● **Your objective**: Pick out every line of the records that contains the word "task" and copy each one.

>> Start Source records

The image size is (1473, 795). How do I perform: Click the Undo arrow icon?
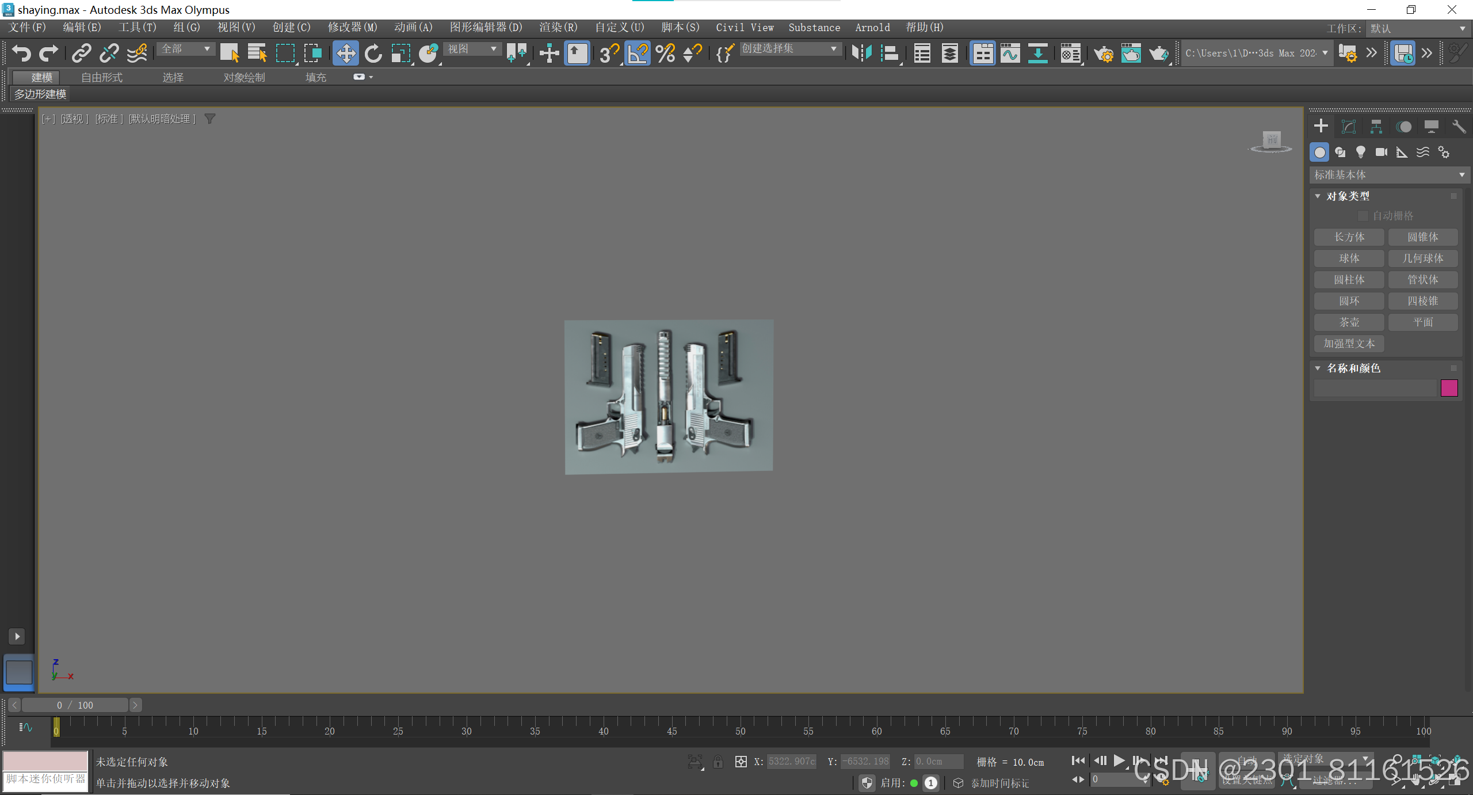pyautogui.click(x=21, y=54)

>> End Source records
>> Start Source records

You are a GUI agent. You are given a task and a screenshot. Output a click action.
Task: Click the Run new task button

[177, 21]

>> End Source records

● **Correct answer**:
You are a GUI agent. You are given a task and a screenshot. Output a click action.
Task: Click the Run new task button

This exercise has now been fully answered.